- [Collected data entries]
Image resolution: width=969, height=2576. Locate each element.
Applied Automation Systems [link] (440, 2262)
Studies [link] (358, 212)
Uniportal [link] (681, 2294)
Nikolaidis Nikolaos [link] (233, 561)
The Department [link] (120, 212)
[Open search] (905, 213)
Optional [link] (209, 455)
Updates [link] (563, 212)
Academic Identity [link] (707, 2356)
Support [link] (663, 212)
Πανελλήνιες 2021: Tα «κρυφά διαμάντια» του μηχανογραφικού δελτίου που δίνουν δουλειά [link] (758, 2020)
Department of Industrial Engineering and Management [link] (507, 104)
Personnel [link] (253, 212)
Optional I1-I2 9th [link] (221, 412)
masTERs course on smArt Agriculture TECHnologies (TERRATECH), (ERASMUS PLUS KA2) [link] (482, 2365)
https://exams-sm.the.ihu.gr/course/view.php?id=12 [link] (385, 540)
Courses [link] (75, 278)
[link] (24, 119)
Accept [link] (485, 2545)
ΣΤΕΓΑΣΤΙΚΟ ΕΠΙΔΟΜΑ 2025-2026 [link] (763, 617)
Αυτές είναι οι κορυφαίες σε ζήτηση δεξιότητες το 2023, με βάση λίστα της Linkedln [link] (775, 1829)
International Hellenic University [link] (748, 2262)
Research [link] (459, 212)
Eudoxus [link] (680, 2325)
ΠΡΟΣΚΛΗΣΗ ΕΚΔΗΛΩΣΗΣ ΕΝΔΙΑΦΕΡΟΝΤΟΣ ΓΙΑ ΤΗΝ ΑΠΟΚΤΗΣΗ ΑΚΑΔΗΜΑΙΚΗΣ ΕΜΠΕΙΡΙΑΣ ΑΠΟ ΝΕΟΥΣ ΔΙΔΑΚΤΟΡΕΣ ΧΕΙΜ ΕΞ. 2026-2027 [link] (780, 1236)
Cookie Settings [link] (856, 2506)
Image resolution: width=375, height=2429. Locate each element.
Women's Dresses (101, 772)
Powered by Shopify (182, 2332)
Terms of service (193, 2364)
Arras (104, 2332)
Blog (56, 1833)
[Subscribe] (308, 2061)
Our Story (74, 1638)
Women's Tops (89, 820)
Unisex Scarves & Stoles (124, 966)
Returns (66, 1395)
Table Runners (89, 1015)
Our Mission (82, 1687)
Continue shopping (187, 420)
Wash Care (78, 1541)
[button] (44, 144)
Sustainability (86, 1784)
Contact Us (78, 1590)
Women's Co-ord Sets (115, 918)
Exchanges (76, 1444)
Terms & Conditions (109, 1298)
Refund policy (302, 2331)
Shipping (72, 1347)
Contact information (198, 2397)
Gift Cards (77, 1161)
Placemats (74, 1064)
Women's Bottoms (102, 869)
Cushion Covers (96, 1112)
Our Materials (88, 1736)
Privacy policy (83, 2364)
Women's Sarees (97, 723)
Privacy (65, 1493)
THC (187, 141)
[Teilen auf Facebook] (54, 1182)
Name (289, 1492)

- [Task goal]
Above are the records; copy exactly the lines from the one with "Terms & Conditions (109, 1298)" through the final line.

- [Reply to the task]
Terms & Conditions (109, 1298)
Refund policy (302, 2331)
Shipping (72, 1347)
Contact information (198, 2397)
Gift Cards (77, 1161)
Placemats (74, 1064)
Women's Bottoms (102, 869)
Cushion Covers (96, 1112)
Our Materials (88, 1736)
Privacy policy (83, 2364)
Women's Sarees (97, 723)
Privacy (65, 1493)
THC (187, 141)
[Teilen auf Facebook] (54, 1182)
Name (289, 1492)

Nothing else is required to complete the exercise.